Coisas para pensar numa sexta-feira com chuvas e trovoadas

Marco Aurélio Nogueira

11 de março de 2016 | 16h54

1. O pedido de prisão preventiva de Lula encaminhado pelo MPSP é tão estapafúrdio que deixou no ar uma pergunta candente: por que o fizeram, sabedores que são da fraqueza argumentativa e da falta de respaldo jurídico da justificativa? O argumento de que Lula representa um “perigo contra a ordem pública” chega a ser ofensivo à inteligência. Atribui a Lula uma força e um poder que ele não tem. E pressupõe intenções que ele nunca demonstrou ter.

2. Alguns dizem que foi para dificultar a aceitação de um ministério por Lula, que nele se escudaria para fugir dos desdobramentos das investigações em nome do foro privilegiado. Se tiver sido isso, foi uma medida equivocada para responder antecipadamente a uma decisão insana: se Lula virar ministro, enfiará os pés pelas mãos e poderá arrastar consigo o que resta do governo Dilma, além de sujar sua própria biografia política.

3. Também é razoável que se entenda o pedido como resultado de uma briga de egos que pode estar se infiltrando na Lava-Jato. Pode estar, ninguém sabe se está ou não. Sugeri isso num artigo, ontem, acrescentando que temos de nos perguntar se a sociedade e o mundo político estão dispostos a fornecer oxigênio para a operação continuar e ir até seu limite lógico, que exigirá investigações que estejam além do PT. O Estado democrático exige e merece isso.

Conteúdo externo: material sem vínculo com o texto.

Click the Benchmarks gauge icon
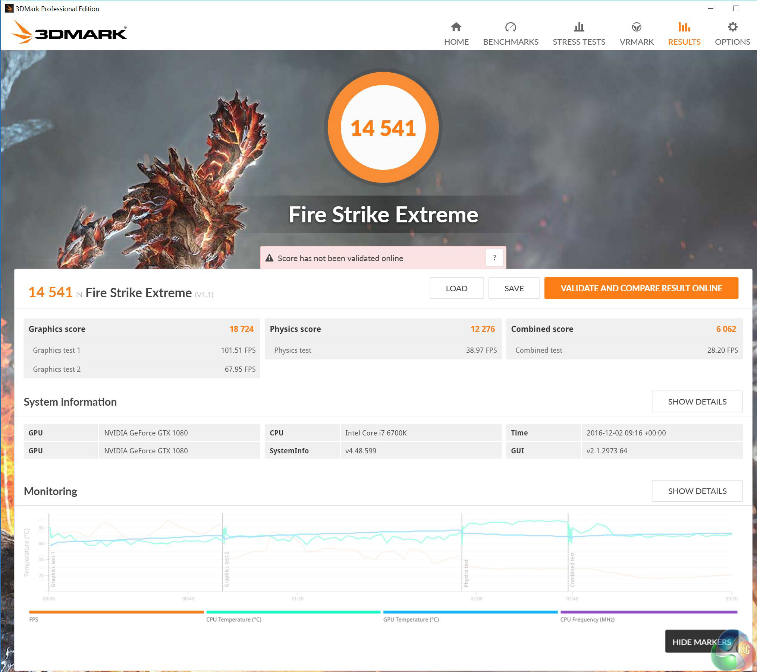coord(511,27)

Merece e exige, também, que as coisas sejam esclarecidas e explicadas sem subterfúgios. Por todos. Afinal, todos são parte da crise, uns mais, outros menos. Todos são culpados por terem rebaixado à política a briga de botequim, por não terem sabido fazer o sistema representativo funcionar de forma produtiva, por não terem conseguido compor bons governos, enfrentar os poderosos e revitalizar a democracia. Todos, uns mais e outros menos.

4. O pedido não ajuda: prejudica a todos, na medida em que injeta mais um componente artificial nas disputas políticas que amarram o país. Ainda que muitos pensem isso, não ajuda nem sequer a mobilizar gente para as manifestações do dia 13. Pode mesmo atrapalhá-las, ou esvaziando-as ou incentivando choques entre grupos adversários, ou as duas coisas juntas.

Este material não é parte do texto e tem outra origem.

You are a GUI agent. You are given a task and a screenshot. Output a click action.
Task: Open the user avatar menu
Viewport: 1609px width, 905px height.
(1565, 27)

5. Não dá para endeusar ninguém. Lula não é santo e não é um coitadinho perseguido pelos ricos, assim como Sergio Moro não é um herói. Ninguém é “guerreiro do povo brasileiro”. Não precisamos disso. Já passamos deste ponto. É hora de reduzir as taxas de passionalidade e passar a olhar as coisas como elas são, em toda a sua feiura. Sem ilusões descabidas, ainda que com alguma esperança.

6. Manifestações contra e a favor são sempre boas para a democracia. Péssimo, porém, se os que são contra e a favor se hostilizarem reciprocamente, valendo-se de argumentos irracionais e de agressividade verbal, coisas que podem facilmente descambar para o confronto físico. Não precisamos de vítimas ou cadáveres. Que cada um vá para as ruas ciente de sua condição cívica, de sua importância para a democracia e do respeito que merecem todos os que pensam de modo diferente.

7. Não teremos somente manifestações no final de semana. O PMDB faz convenção no sábado. A fumaça que de lá sair emitirá muitos sinais do que virá pela frente.